“The best-laid schemes o’ mice an’ men . . .

“. . . gang aft agley,” as Robert Burns said.  Here’s one that definitely ‘went agley’.  The commentary says it all.  (Turn up the volume – it’s not very loud.)

Oops . . .

Peter

8 comments

  1. We moved into a house with a 4' chain-link fence. Our Labrador Retriever cleared it with ease. We ended up having to extend it to 8', at which point he was actually climbing it, so we then had to add another extension that kinda leaned inwards. At which point – you guessed it! – he started digging under it…

  2. I'm afraid that if I had a dog that was a fence jumper it would either end up in a dog run/kennel or have a ball and chain attached to it's collar just heavy enough it couldn't jump. Yeah, I know, I'm not nice.

  3. Dirk.

    Electric fence, (like used for cattle). It will only take once for the dog to learn that the fence is off limits.

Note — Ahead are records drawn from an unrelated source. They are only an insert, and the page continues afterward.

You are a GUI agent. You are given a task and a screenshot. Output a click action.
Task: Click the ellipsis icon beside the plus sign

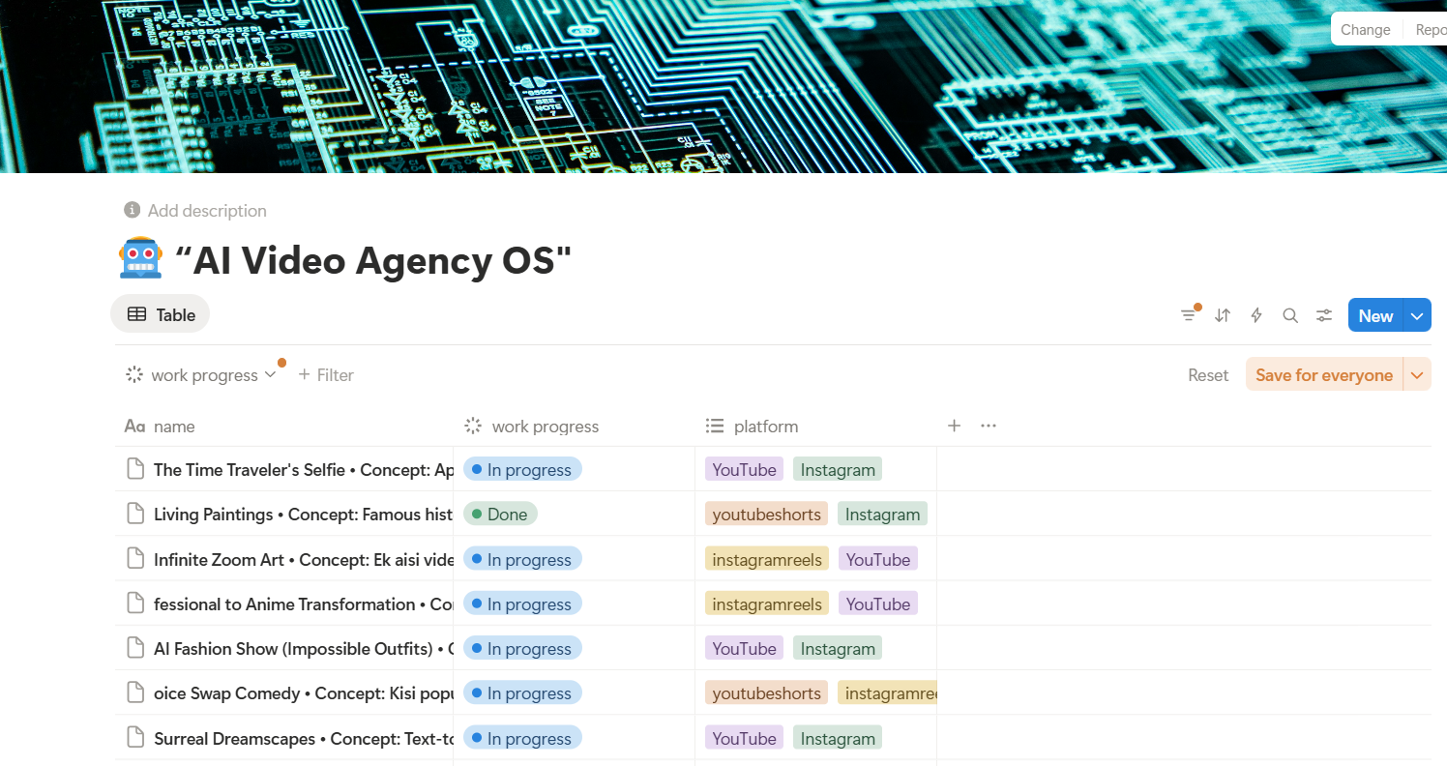click(x=988, y=425)
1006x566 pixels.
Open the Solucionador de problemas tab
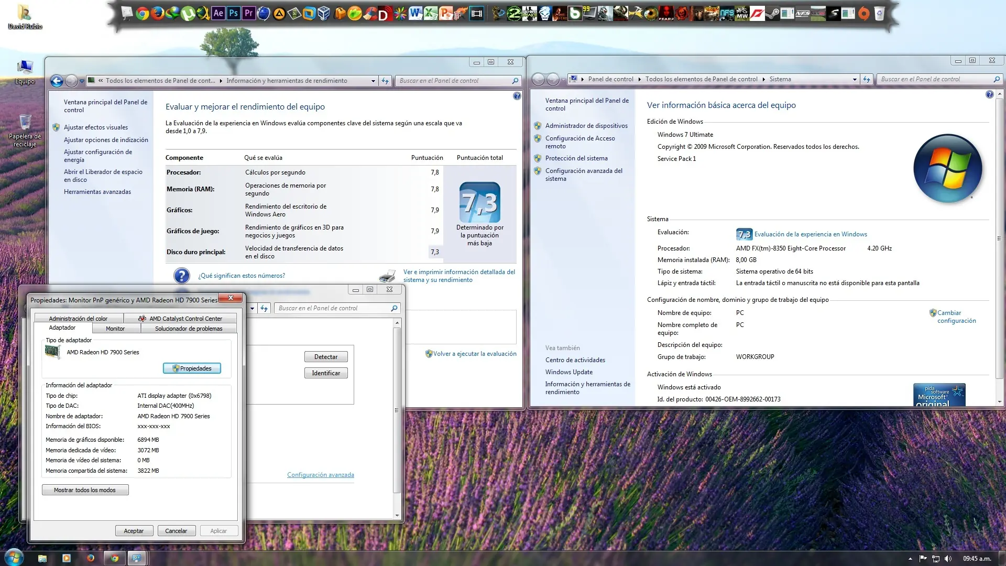(189, 329)
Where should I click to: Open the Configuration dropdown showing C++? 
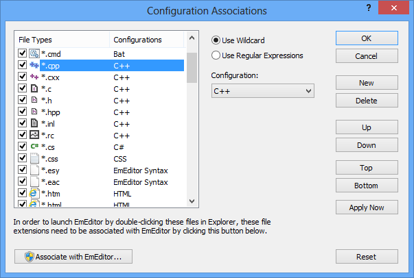(x=263, y=91)
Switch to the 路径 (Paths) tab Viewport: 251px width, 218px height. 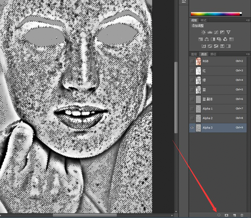coord(213,54)
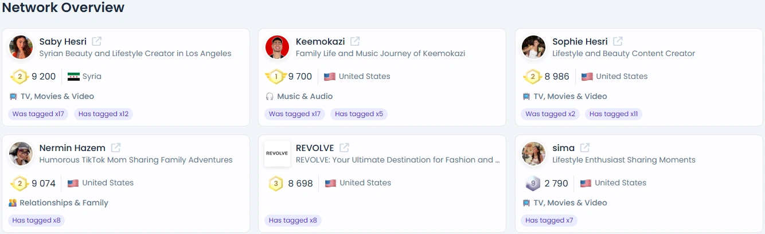The image size is (765, 234).
Task: Open the Sophie Hesri profile name link
Action: click(580, 42)
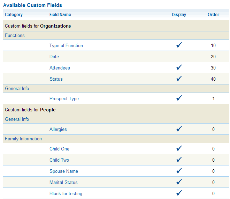Toggle display checkmark for Child Two

point(179,160)
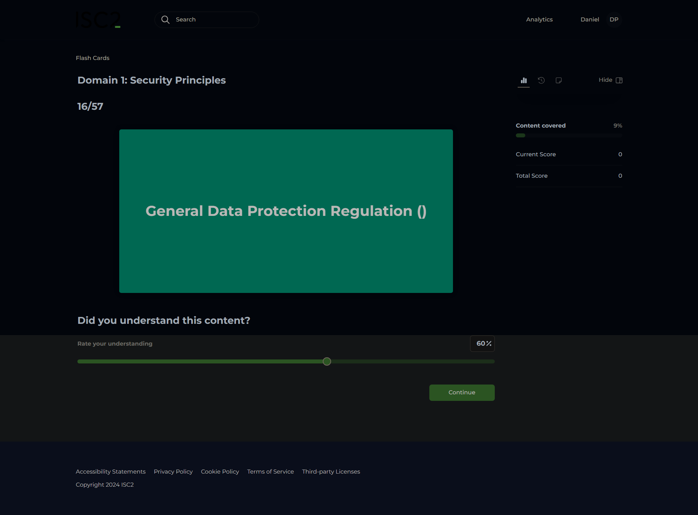Open Accessibility Statements link

(111, 471)
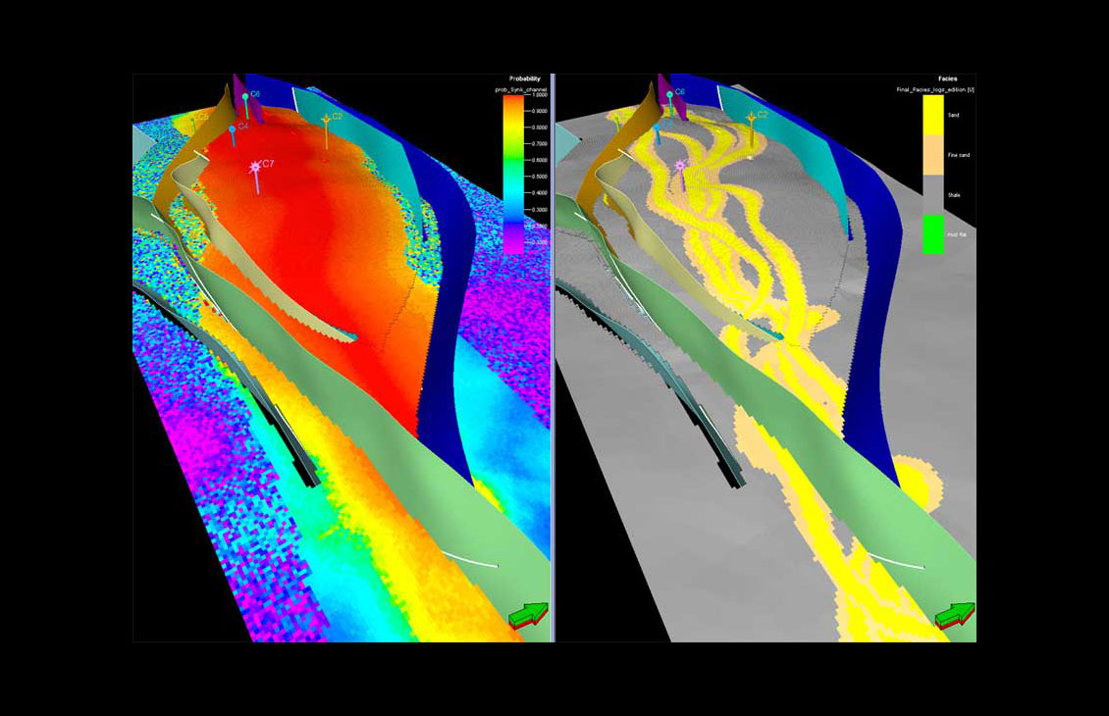1109x716 pixels.
Task: Select the Fine sand legend color block
Action: point(932,155)
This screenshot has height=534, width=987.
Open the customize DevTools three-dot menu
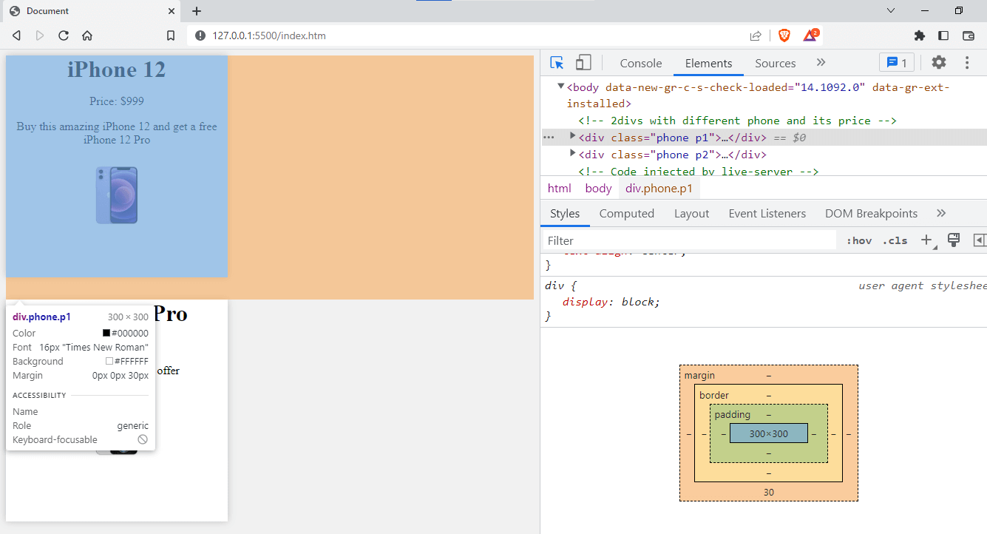click(967, 62)
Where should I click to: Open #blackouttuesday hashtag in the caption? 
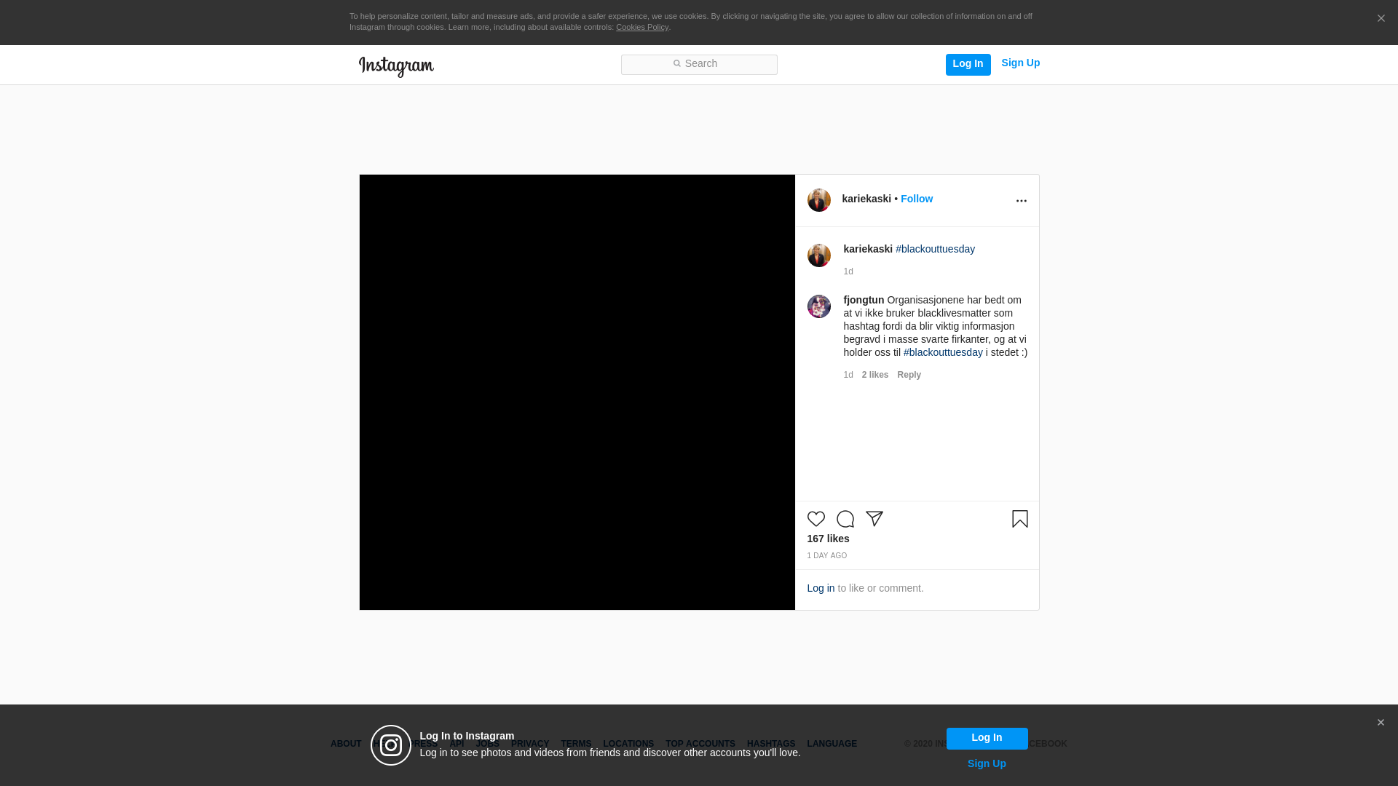tap(935, 249)
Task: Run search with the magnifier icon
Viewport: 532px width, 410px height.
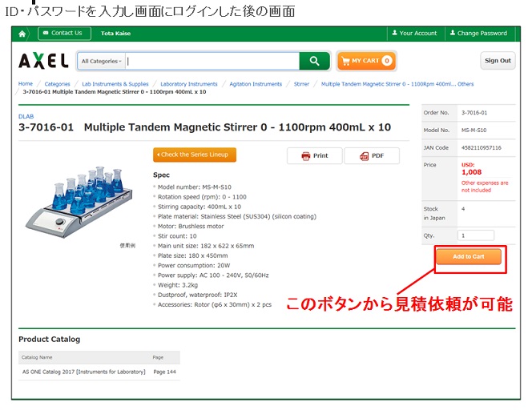Action: [x=315, y=61]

  4. Back when invisible fencing was the rage I was doing a boundary survey near home. One poor guy installed it and when my son and I were surveying along the road, the dog approached us, then ran back towards the house. He stopped, whined and whimpered, then suddenly dashed for the flagged line and ran through ti, all the while his collar alarm was screaming. My son almost collapsed laughing. being the nice guy I am, I told him that since he found it so funny he had to knock on the poor owner's door and inform him of the jail break.

    Where I live now, the neighbor behind me has invisible fencing that has done well. The dog is a Black Lab, a breed that is more interested in pleasing the master. The other dog wasn't much more than an overgrown puppy and simply had too much energy to expend.

  5. I started to giggle when 'Stella' jumped the fence…I lost it when the owner went "…damn it-" It was perfect!